Task statement
Each line from the one holding "Where should I click to: Open" to the last line below must be written out exactly, with no other output.

Items from a dataset
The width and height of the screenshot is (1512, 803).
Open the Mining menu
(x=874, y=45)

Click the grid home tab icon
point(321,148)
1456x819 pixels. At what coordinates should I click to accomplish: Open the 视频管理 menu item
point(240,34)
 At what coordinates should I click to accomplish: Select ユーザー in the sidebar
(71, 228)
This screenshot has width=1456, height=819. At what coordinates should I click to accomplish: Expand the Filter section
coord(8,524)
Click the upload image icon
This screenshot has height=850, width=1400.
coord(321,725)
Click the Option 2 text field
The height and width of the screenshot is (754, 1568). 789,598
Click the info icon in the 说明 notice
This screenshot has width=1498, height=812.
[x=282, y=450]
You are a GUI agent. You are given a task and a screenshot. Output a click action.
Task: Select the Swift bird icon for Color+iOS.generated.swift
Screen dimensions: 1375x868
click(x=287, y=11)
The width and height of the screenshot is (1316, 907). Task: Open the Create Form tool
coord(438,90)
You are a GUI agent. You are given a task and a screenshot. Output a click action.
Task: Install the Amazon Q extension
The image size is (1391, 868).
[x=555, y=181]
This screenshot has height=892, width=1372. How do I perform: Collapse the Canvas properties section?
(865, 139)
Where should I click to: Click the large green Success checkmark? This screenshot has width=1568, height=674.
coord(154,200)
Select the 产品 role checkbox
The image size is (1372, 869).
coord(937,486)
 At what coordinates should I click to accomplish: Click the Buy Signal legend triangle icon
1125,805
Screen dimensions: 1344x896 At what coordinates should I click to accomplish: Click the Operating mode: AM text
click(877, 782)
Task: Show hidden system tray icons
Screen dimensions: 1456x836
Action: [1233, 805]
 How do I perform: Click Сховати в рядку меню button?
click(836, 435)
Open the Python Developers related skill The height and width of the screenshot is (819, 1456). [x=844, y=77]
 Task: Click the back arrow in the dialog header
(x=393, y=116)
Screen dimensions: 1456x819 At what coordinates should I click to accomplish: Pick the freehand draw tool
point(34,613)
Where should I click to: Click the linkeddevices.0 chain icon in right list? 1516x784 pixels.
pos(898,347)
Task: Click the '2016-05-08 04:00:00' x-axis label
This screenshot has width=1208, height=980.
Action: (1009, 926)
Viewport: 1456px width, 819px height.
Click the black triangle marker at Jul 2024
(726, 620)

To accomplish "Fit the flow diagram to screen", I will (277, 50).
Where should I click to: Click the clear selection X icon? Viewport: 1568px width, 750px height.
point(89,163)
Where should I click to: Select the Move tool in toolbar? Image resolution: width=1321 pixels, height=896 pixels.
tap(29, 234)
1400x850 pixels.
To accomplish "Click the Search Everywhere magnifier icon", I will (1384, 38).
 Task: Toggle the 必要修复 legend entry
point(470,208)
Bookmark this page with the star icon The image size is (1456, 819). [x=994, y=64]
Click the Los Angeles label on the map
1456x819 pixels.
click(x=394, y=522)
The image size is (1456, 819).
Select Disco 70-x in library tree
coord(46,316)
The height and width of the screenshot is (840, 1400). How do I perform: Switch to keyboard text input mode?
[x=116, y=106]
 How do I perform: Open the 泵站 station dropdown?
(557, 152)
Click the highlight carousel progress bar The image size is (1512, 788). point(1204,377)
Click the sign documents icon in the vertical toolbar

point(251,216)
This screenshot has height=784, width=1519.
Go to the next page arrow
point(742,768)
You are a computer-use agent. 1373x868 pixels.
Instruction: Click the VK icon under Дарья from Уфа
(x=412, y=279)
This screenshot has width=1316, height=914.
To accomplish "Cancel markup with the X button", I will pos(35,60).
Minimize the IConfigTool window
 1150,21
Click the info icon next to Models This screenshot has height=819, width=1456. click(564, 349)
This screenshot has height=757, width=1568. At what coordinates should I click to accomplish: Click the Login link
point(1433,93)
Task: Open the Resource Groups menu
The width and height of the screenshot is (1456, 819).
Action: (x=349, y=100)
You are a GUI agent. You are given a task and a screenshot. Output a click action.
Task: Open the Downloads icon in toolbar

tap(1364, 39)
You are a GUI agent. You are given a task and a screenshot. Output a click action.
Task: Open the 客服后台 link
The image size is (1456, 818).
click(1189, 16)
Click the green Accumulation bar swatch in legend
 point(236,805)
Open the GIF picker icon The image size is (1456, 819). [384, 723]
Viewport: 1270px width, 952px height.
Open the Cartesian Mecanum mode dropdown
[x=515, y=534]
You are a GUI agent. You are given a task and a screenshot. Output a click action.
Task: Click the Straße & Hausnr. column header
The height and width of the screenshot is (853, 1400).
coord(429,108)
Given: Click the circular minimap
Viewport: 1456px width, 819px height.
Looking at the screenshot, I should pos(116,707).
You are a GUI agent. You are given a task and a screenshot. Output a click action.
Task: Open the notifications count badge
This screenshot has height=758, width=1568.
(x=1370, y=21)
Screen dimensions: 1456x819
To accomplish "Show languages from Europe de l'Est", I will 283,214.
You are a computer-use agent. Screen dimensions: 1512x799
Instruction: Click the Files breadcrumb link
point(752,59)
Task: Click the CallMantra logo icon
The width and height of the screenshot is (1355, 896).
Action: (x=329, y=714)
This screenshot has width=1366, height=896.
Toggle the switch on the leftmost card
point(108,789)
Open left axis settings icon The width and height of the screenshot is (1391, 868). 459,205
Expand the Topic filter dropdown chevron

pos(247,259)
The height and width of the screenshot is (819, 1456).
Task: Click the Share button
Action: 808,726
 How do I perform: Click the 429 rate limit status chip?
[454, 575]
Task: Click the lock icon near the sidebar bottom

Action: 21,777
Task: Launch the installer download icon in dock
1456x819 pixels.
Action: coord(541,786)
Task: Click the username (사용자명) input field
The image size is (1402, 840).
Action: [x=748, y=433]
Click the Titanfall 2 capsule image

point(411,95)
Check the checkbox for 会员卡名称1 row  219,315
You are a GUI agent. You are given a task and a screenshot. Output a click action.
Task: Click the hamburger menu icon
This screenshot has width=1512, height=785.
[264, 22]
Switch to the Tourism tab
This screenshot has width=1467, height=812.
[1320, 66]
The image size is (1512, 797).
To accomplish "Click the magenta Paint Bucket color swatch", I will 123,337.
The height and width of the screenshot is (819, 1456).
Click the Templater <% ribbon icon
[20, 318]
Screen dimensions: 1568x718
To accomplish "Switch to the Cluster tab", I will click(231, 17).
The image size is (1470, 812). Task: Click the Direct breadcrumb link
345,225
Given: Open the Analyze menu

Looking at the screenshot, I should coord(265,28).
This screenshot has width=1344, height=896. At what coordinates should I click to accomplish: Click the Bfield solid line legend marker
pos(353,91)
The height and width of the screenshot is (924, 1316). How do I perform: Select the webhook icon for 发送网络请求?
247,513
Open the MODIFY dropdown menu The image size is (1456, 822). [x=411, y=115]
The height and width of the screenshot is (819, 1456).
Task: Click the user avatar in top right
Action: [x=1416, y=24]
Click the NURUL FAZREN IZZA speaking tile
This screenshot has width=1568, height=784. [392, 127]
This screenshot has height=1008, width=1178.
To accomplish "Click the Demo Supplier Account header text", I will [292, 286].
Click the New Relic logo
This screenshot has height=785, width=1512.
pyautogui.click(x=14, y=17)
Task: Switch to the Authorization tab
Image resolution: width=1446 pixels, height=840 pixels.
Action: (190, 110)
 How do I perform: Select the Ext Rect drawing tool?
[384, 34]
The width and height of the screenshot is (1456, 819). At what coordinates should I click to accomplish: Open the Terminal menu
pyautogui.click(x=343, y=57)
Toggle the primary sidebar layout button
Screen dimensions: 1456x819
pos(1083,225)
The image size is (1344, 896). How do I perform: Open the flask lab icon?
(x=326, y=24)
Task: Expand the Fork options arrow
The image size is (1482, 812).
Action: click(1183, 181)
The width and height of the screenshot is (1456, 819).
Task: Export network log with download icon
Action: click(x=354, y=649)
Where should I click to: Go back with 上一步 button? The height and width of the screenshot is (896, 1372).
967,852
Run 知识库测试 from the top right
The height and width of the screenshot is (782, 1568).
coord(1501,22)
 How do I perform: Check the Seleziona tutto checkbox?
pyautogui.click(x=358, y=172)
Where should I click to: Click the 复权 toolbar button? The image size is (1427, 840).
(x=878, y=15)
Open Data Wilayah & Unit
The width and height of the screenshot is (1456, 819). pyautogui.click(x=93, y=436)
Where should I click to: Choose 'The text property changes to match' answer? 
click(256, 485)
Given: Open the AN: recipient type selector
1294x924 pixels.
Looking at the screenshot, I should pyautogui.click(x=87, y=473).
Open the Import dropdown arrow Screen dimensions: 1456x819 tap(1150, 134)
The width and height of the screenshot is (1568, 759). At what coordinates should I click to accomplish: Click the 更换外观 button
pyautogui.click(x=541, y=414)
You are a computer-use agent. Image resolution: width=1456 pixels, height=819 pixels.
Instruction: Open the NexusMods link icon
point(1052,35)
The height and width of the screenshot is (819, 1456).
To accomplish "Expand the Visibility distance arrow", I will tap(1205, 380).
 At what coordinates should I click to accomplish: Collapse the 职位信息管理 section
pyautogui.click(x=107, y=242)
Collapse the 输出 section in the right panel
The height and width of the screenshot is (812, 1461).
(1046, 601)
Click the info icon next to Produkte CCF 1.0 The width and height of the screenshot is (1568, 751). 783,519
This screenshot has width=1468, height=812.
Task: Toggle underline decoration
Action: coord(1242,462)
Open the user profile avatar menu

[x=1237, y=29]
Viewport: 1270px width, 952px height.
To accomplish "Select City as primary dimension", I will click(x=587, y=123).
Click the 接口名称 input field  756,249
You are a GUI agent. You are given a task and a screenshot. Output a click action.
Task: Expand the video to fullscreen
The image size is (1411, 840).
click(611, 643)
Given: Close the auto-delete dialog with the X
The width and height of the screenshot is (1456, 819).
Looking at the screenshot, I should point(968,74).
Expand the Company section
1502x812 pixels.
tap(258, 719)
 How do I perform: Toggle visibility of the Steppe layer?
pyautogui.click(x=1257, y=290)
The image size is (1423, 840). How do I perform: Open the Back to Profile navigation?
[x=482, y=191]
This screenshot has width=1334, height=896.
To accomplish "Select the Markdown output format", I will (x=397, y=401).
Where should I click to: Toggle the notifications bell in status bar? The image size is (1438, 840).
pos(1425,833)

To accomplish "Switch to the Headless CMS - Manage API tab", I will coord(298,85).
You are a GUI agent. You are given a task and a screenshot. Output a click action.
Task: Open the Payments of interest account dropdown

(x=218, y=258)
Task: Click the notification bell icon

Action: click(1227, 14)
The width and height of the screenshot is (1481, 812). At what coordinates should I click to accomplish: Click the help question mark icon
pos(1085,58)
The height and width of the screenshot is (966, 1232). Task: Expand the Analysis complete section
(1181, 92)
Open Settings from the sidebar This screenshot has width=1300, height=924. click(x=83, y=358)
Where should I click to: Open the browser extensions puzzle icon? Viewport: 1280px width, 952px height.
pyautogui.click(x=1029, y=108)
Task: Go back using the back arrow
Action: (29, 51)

Written answer
Where should I click to: Open the browser extensions puzzle icon? Viewport: 1280px width, 952px height.
pyautogui.click(x=1029, y=108)
Task: Go back using the back arrow
Action: (29, 51)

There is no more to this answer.